Она отпрянула, взмахом головы разбрызгала по шее и щекам медовые завитки. Тонкий с горбинкой нос подчеркивал смелое выражение лица.

– Я как породистая лошадь, да? Не смейся, мне еще не такое говорили.

– Наша ты, крупновская, Лена… пижонка в тренировочном-то. Простой парень заробеет подойти к тебе.

– Простые мне не нужны. Ведь у меня был майор… Только и счастья, что Женька дразнил майоршей.
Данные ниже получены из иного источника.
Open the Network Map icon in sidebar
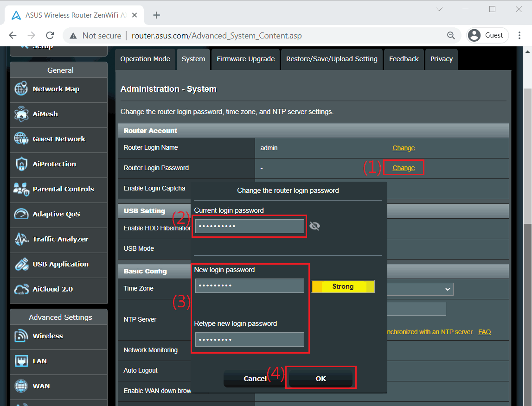Image resolution: width=532 pixels, height=406 pixels. pyautogui.click(x=21, y=89)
– Не дразнил я тебя, а жалел… Как погиб Холодов, ты в черном ходила, как галка, – сказал Женя с твердостью и суровостью тринадцатилетнего, снисходительно презирающего слабых женщин.

– Евгений, дай нам поговорить, – сказала Лена.

– Валяй, валяй, – ответил Женя и, сунув руки в карманы, подняв плечи, вышел из комнаты.

– От тебя я ничего не скрою, Александр, – начала Лена, садясь рядом с братом на диван. – Мне ужасно жалко, что Валентин Агафонович не видал меня вот такой, понимаешь, ну вот такой… когда я перестала ходить, а стала будто летать. Уж если суждено ему было погибнуть, пусть бы хоть денек побыл со мной. Никогда ведь я не буду такой… Саша, как он погиб?

«Санька, откуси себе язык, она не должна знать, как тоской налились глаза Холодова перед смертью», – думал Александр.

– Он мучился? Будь с ним, я бы хоть пожалела…

Александр сказал, что Холодов вел полк в наступление, пуля в сердце ударила…

– После войны я покажу тебе могилу, – вдруг торопливо закончил он.

Лена показала ему альбом с фотокарточками Холодова, его планшет – уступил старый Агафон Иванович. Заказала скульптуру – бюстик Валентина. До чего печальна была ее преданность ему. Тени желтых локонов на чистом лбу лишь подчеркивали задумчивость и тонкую скорбь ни разу не целованной своим мужем вдовы.

– У красивых людей и смерть красивая, – сказала Лена.

Александр покачал головой.

– В конце концов не важно, разорвало снарядом, пуля свалила, захлебнулся в болоте, замерз, задавило в обозе, в госпитале умер, важно сознание правоты. Красивых смертей нет, есть более или менее оправданные и бессмысленные… Холодов сознавал свою правоту…

Лена схватила руку Александра, обожгла слезами, тычась лицом в ладонь.

– Боже мой, как ты, Саша, изменился! Нос-то вырос, горбинка круче. Чужой стал с виду… Нет, нет, свой, свой и свой! Ты скажи, надолго приехал?..

– Ого, какой детина! – воскликнул в дверях Юрий, разведя руками.